The daring life of John Donne, how Britain caters to kleptocrats and book on how China shapes Hollywood are among Rory Kiberd’s selections

Yoga

By Emmanuel Carrere. Jonathan Cape

Carrere meant to write an “upbeat, subtle little book on yoga” but a breakdown made him cede to “stormier terrain”. Carrere’s flinty-eyed self-exposure can thrillingly lead anywhere, and his digressive, incisive thinking delights. Despite the chaos (or maybe because of it), the book is instructive about meditation.

The Life Inside

By Andy West.

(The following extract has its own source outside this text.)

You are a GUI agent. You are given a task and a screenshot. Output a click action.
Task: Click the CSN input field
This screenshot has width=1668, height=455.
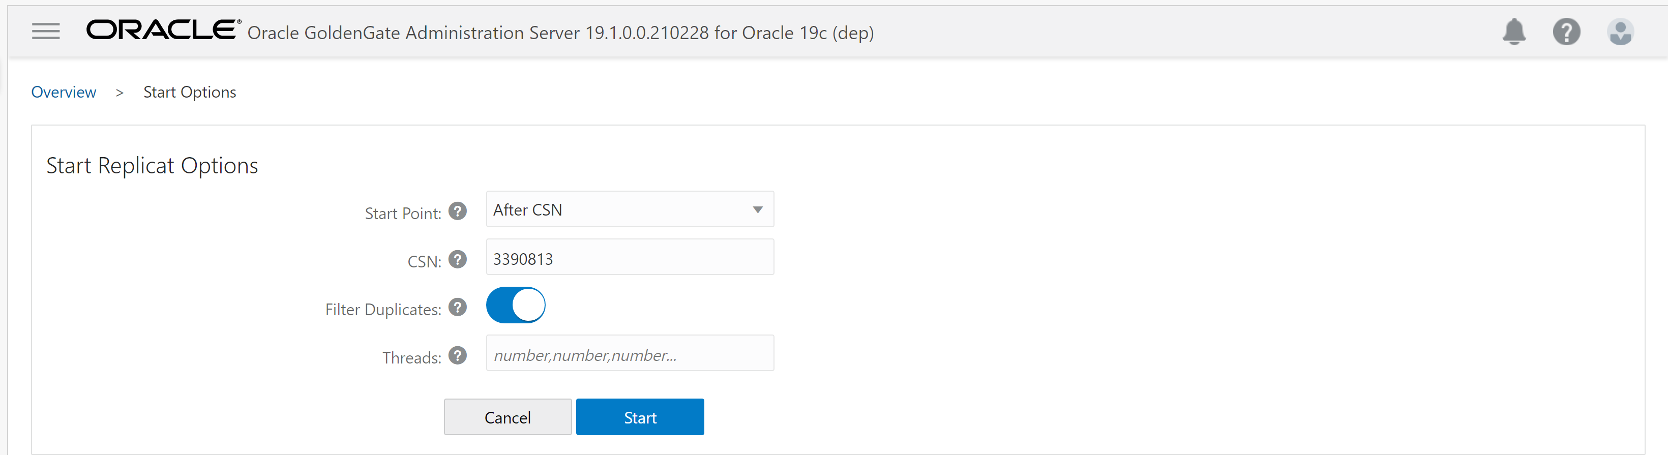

Picador

Andy West’s father, brother and uncle served time, making him uniquely qualified for his job of teaching philosophy in prisons. This book is candid about West’s family dynamics. The prisoners’ lessons are depicted with poignancy. While studying The Odyssey, one inmate quips: “The Sirens are crack.”

The Persuaders: Winning Hearts and Minds in a Divided Age

By Anand Giridharadas. Allen Lane

In an age of hawkish internet shaming, Giridharadas profiles progressive activists striking the balance between “calling in” and “calling out”. They prove how senseless it is to lambast ideological opponents, especially when they’re actually good-hearted and persuadable. Reassuringly sane, Giridharadas shows people are often less hardline and more conflicted than they seem.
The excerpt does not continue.